--- DOCUMENT TEXT ---

··········

UniZero: Generalized and Efficient Planning with Scalable Latent World Models

TL;DR

MuZero-style planning excels in short-horizon tasks but struggles with long-term memory and multitask scalability. UniZero introduces a modular transformer-based latent world model that disentangles latent state from implicit history and jointly optimizes the world model and policy, enabling efficient planning in the latent space with a KV memory. Across VisualMatch, Atari multitask benchmarks, Atari 100K, and DMControl, UniZero achieves strong memory-based and standard-task performance, often outperforming strong baselines and displaying robust multi-task transfer. Ablation studies confirm the importance of SimNorm for stability, while decoding targets offer limited gains, supporting a design that emphasizes decision-relevant latent representations and scalable planning.

Abstract

Learning predictive world models is crucial for enhancing the planning capabilities of reinforcement learning (RL) agents. Recently, MuZero-style algorithms, leveraging the value equivalence principle and Monte Carlo Tree Search (MCTS), have achieved superhuman performance in various domains. However, these methods struggle to scale in heterogeneous scenarios with diverse dependencies and task variability. To overcome these limitations, we introduce UniZero, a novel approach that employs a modular transformer-based world model to effectively learn a shared latent space. By concurrently predicting latent dynamics and decision-oriented quantities conditioned on the learned latent history, UniZero enables joint optimization of the long-horizon world model and policy, facilitating broader and more efficient planning in the latent space. We show that UniZero significantly outperforms existing baselines in benchmarks that require long-term memory. Additionally, UniZero demonstrates superior scalability in multitask learning experiments conducted on Atari benchmarks. In standard single-task RL settings, such as Atari and DMControl, UniZero matches or even surpasses the performance of current state-of-the-art methods. Finally, extensive ablation studies and visual analyses validate the effectiveness and scalability of UniZero's design choices. Our code is available at \textcolor{magenta}{https://github.com/opendilab/LightZero}.

Figures (22)

··········

--- WHAT YOU NEED TO DO ---
a) Please reproduce verbatim the part of the UniZero text that opens with the words containing "MuZero-style planning excels" and closes with "and scalable planning.".
b) According to the UniZero text, what do the ablation studies confirm about SimNorm?

--- DATA SECTION ---
··········

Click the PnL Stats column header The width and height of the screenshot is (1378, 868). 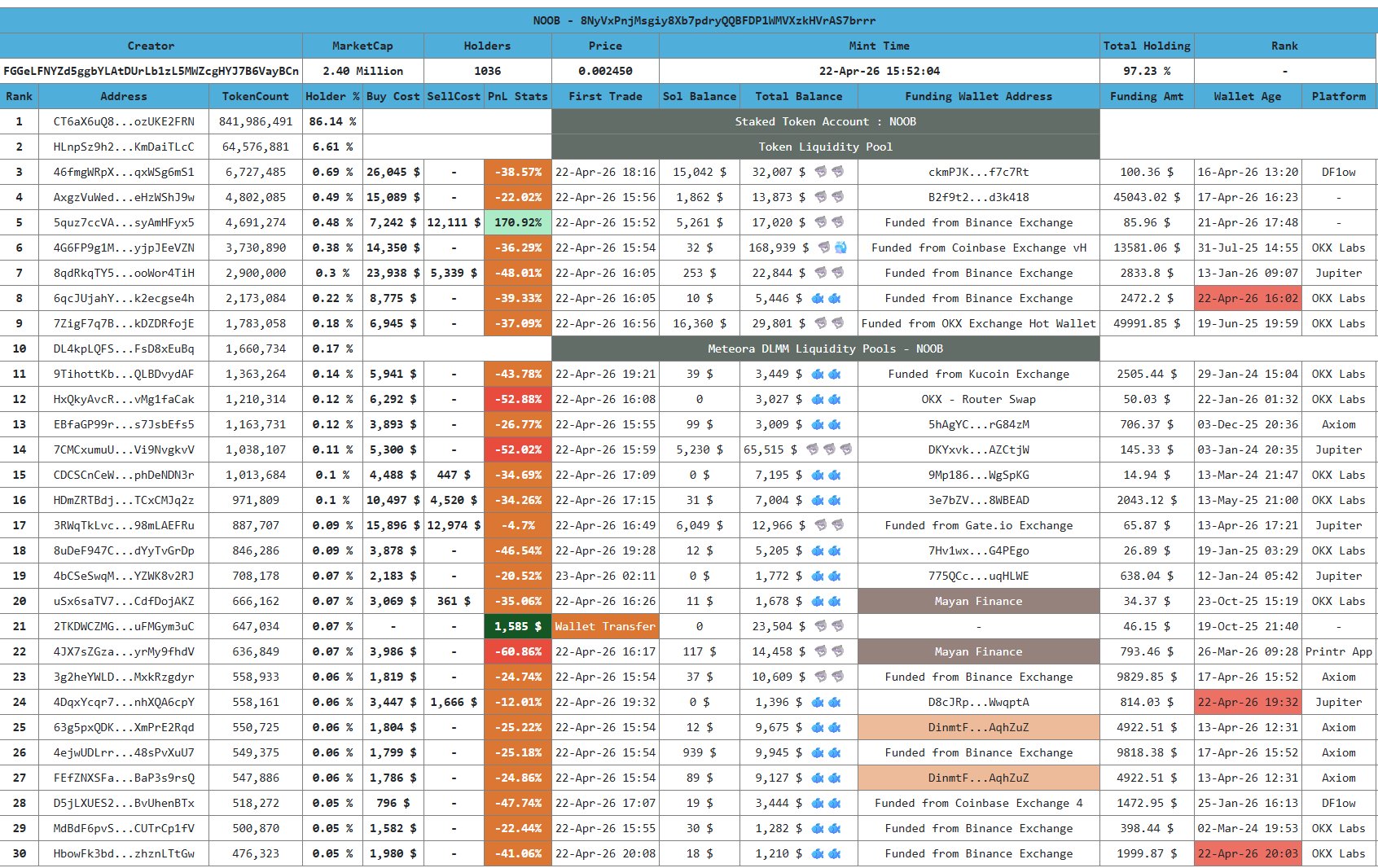517,96
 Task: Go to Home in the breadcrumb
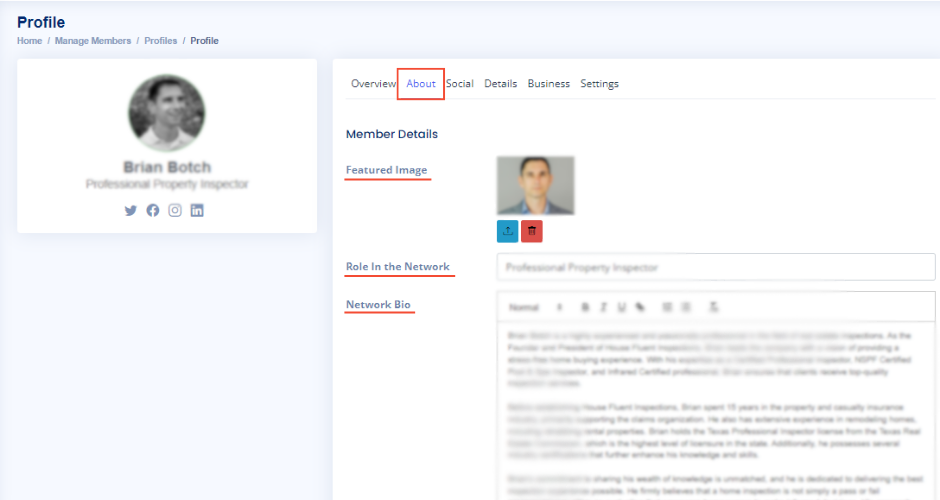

··········

--- ANSWERS ---
a)
MuZero-style planning excels in short-horizon tasks but struggles with long-term memory and multitask scalability. UniZero introduces a modular transformer-based latent world model that disentangles latent state from implicit history and jointly optimizes the world model and policy, enabling efficient planning in the latent space with a KV memory. Across VisualMatch, Atari multitask benchmarks, Atari 100K, and DMControl, UniZero achieves strong memory-based and standard-task performance, often outperforming strong baselines and displaying robust multi-task transfer. Ablation studies confirm the importance of SimNorm for stability, while decoding targets offer limited gains, supporting a design that emphasizes decision-relevant latent representations and scalable planning.

b) They confirm that SimNorm is important for stability.